Janak Vakharia, CEO, Xpedeon, highlights how Xpedeon’s ERP platform boosts productivity by unifying procurement, inventory, and plant management—enabling real-time insights, better collaboration, and smarter resource use.
In an era where infrastructure projects are growing in scale and complexity, construction companies can no longer afford fragmented systems and guesswork-driven decisions. The future of manufacturing and construction lies in integrated digital ecosystems that offer real-time visibility, smarter resource utilisation and seamless interdepartmental collaboration. In this exclusive conversation, Janak Vakharia, CEO of Xpedeon, delves into how the platform empowers teams with live data, streamlines workflows and drives cost-effective execution across the construction and manufacturing value chain.
How does Xpedeon’s integrated ERP platform help streamline operations?
Xpedeon’s construction-specific ERP platform integrates procurement, inventory, and plant management through a unified and process-oriented approach. Designed for the construction and infrastructure sectors, the platform eliminates the inefficiencies of disconnected systems by offering real-time coordination and seamless data flow across departments.
By embedding workflows that link procurement activities with inventory balances and equipment scheduling, Xpedeon helps maintain optimal material availability, reduce wastage, and enhance operational efficiency. The platform allows teams to plan better, track movement, and align supply with on-site demand—helping businesses complete projects on time and within budget.
How does real-time data from Xpedeon assist manufacturers?
Xpedeon provides manufacturers and construction stakeholders with real-time visibility into operations such as material usage, project status, and plant and equipment performance. This live data accessibility helps teams respond quickly to changes in site conditions, material shortages, or equipment downtime. The platform connects various functions, ensuring data is always current and accessible through dashboards and role-specific views. This transparency supports faster, more informed decision-making, helping to control costs and maintain project timelines. Teams benefit from up-to-date insights that reduce the likelihood of miscommunication and operational delays.
How does Xpedeon’s software facilitate seamless collaboration?
Xpedeon fosters cross-functional collaboration by connecting departments such as engineering, procurement, finance, and site teams on a single digital platform. Its integrated system provides a common data environment that supports consistent and reliable project tracking.

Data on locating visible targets

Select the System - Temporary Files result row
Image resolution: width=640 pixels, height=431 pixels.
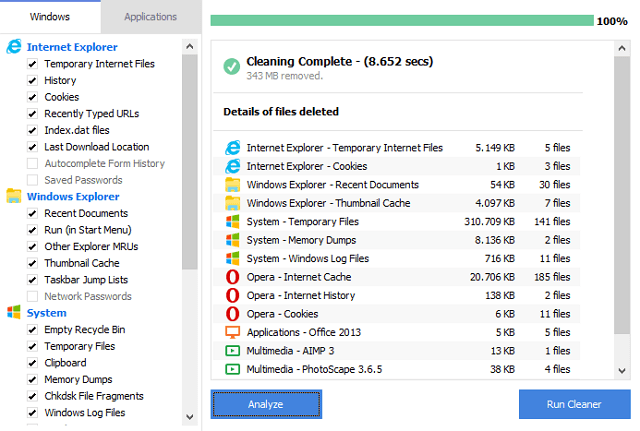tap(400, 222)
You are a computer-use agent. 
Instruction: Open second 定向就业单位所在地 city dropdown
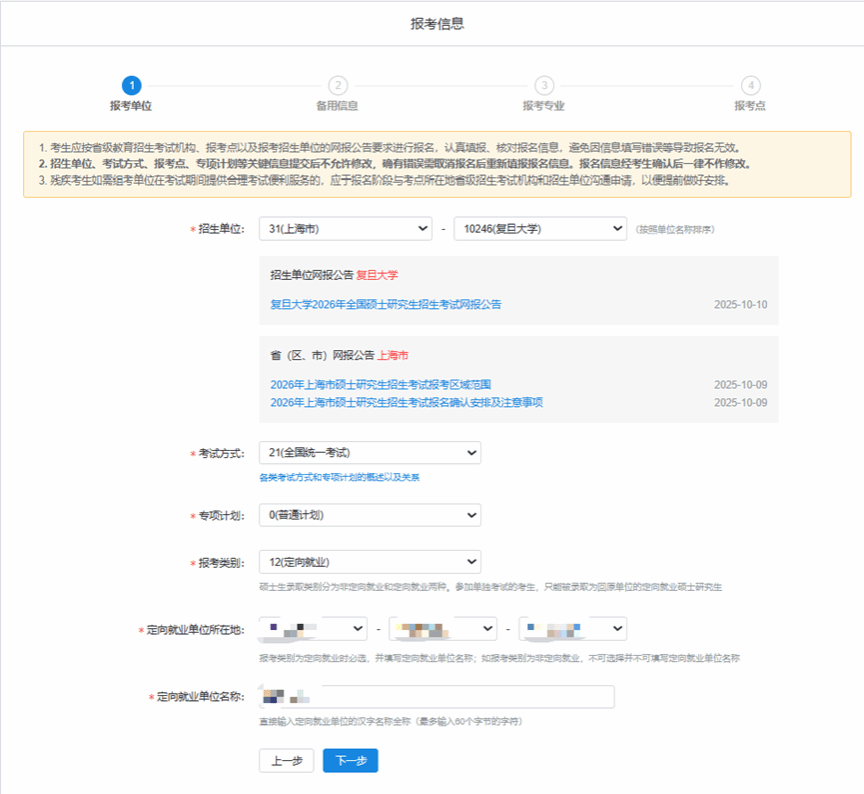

-- REQUIREMENT A --
Reproduce the Xpedeon interview starting with "Janak Vakharia, CEO, Xpedeon, highlights" and going on through "smarter resource use.", substituting "efficiency" for "productivity".
-- REQUIREMENT B --
Identify each line of the records containing the string "Temporary", matching case exactly, and copy those lines out.

-- FINAL RESULT A --
Janak Vakharia, CEO, Xpedeon, highlights how Xpedeon’s ERP platform boosts efficiency by unifying procurement, inventory, and plant management—enabling real-time insights, better collaboration, and smarter resource use.

-- FINAL RESULT B --
Select the System - Temporary Files result row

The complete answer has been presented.